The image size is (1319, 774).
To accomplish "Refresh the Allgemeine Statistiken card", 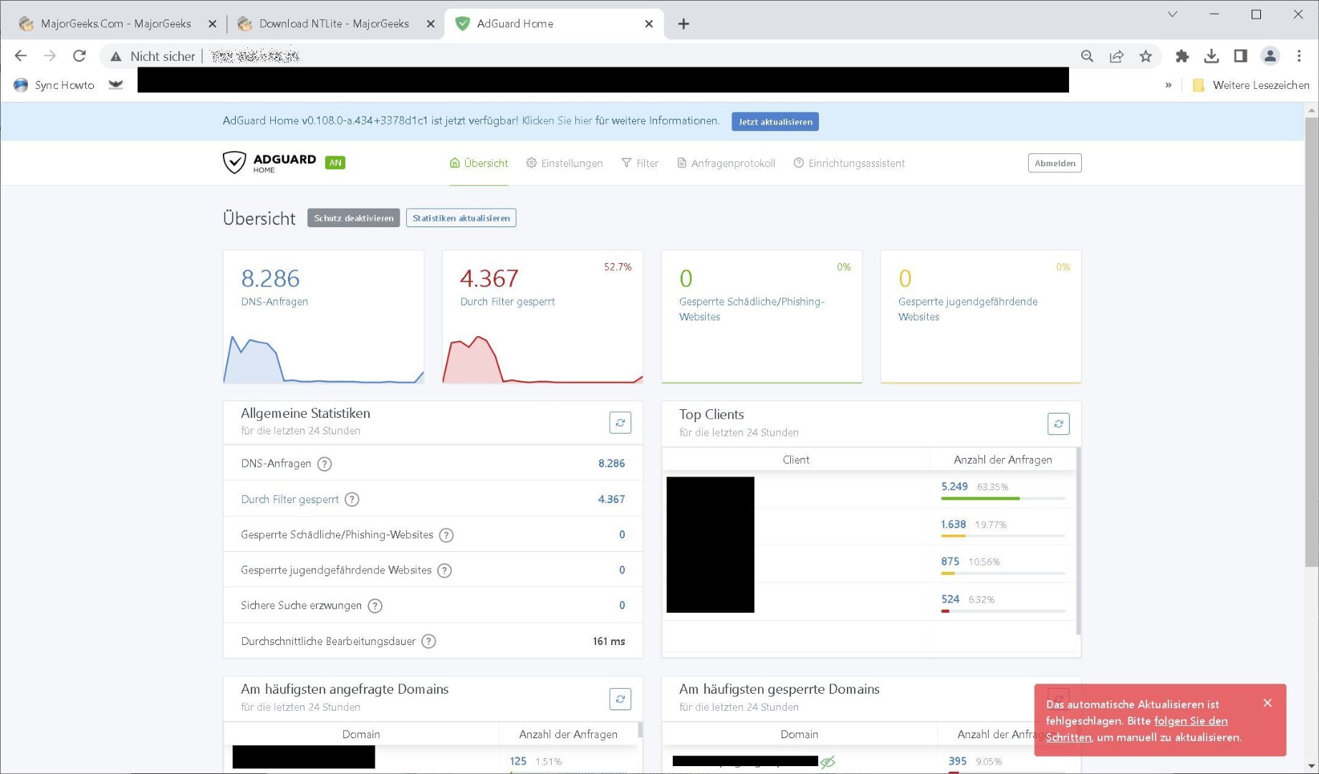I will pos(620,423).
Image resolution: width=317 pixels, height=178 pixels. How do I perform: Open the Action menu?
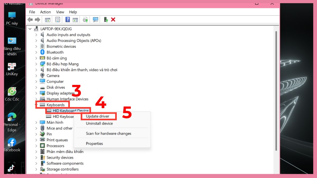tap(45, 12)
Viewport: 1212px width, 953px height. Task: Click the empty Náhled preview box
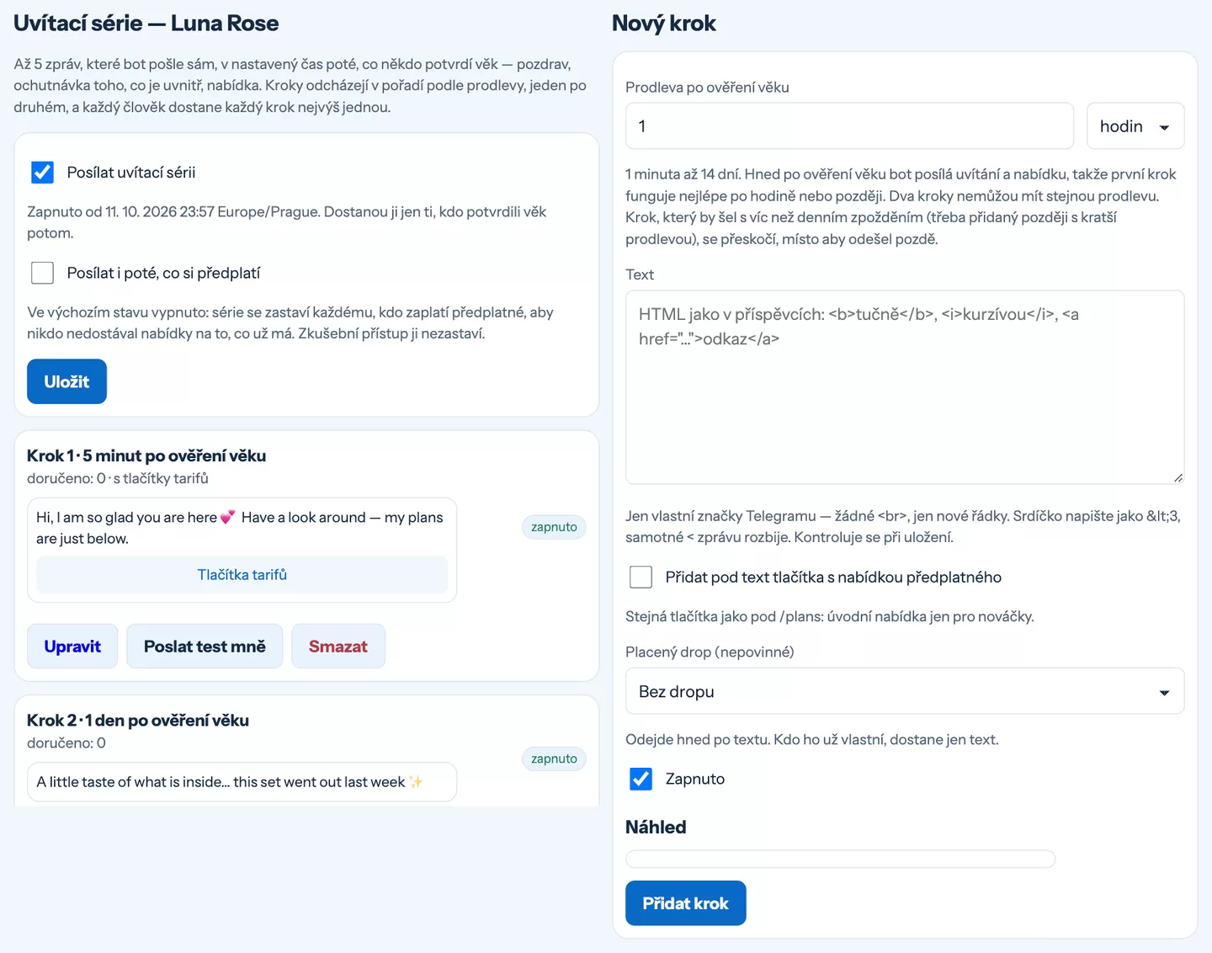(840, 859)
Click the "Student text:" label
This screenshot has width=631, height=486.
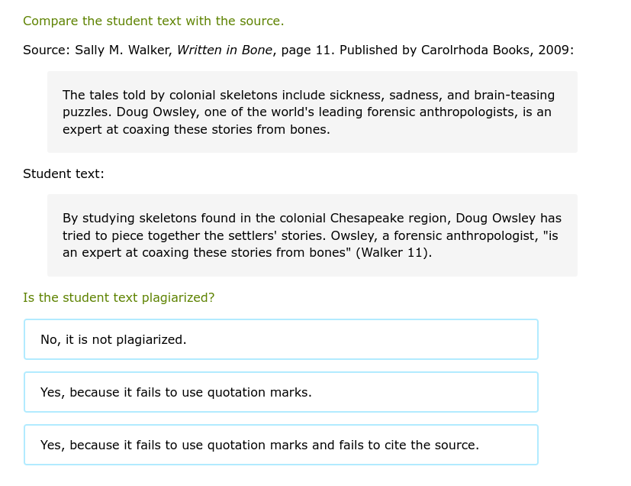coord(63,173)
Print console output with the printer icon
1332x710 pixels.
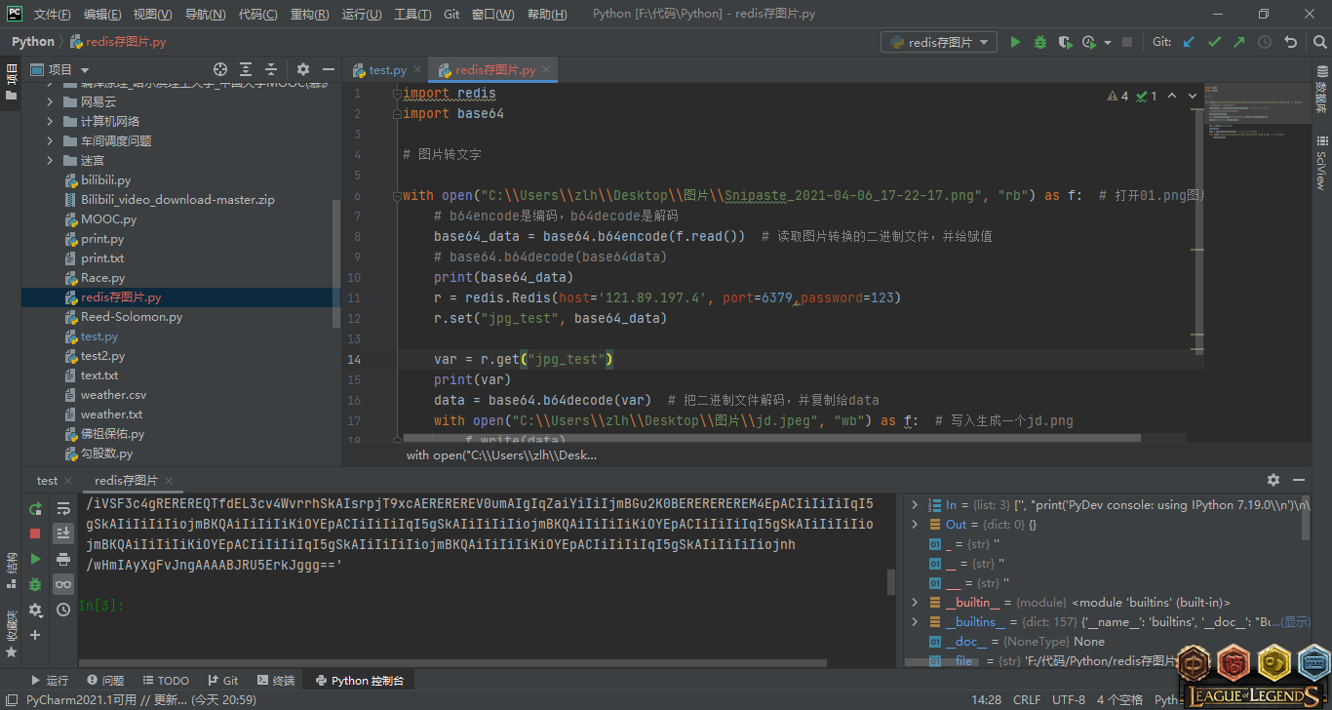click(x=63, y=559)
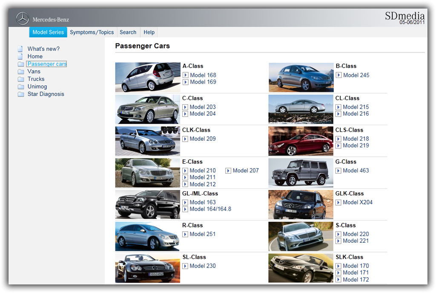Click the E-Class car photo
The image size is (436, 293).
(x=147, y=172)
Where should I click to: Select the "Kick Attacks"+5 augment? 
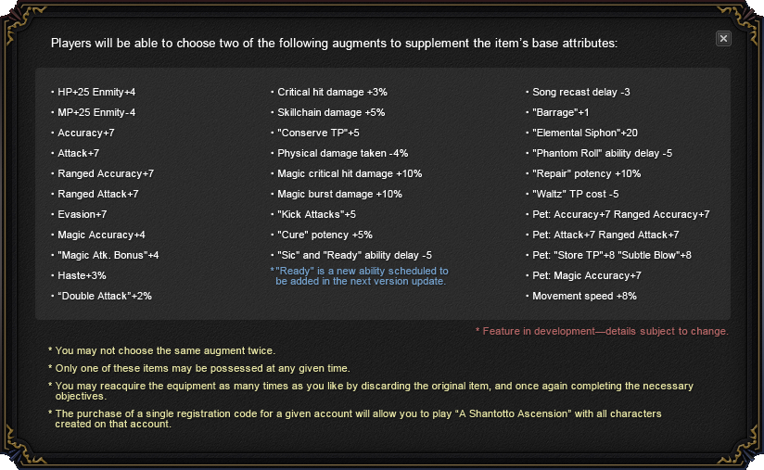(316, 214)
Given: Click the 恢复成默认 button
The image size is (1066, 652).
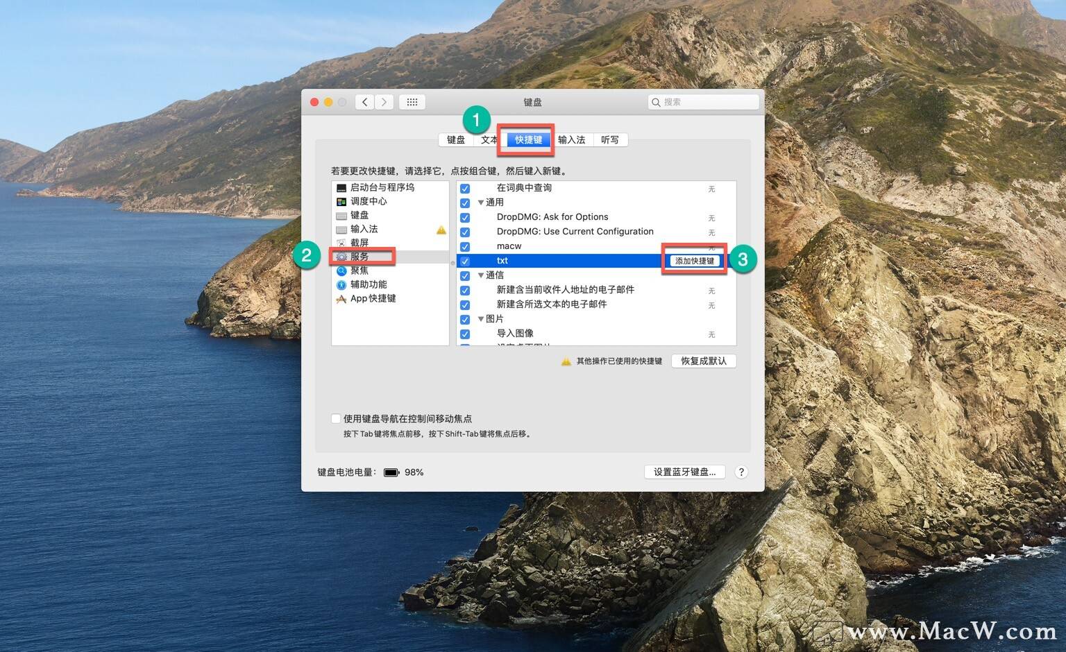Looking at the screenshot, I should (703, 361).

Goal of the exercise:
Begin at the line containing "This screenshot has width=631, height=486." and restate exactly every line through the end of the material, skipping the pictures.

Answer box:
This screenshot has width=631, height=486.
coord(63,173)
Print console output with the printer icon
1332x710 pixels.
click(x=63, y=559)
Click the E-Class car photo
The image size is (436, 293).
(x=147, y=172)
Where should I click to: Select the "Kick Attacks"+5 augment? 
(316, 214)
Given: Click the 恢复成默认 button
The image size is (1066, 652).
Looking at the screenshot, I should (703, 361).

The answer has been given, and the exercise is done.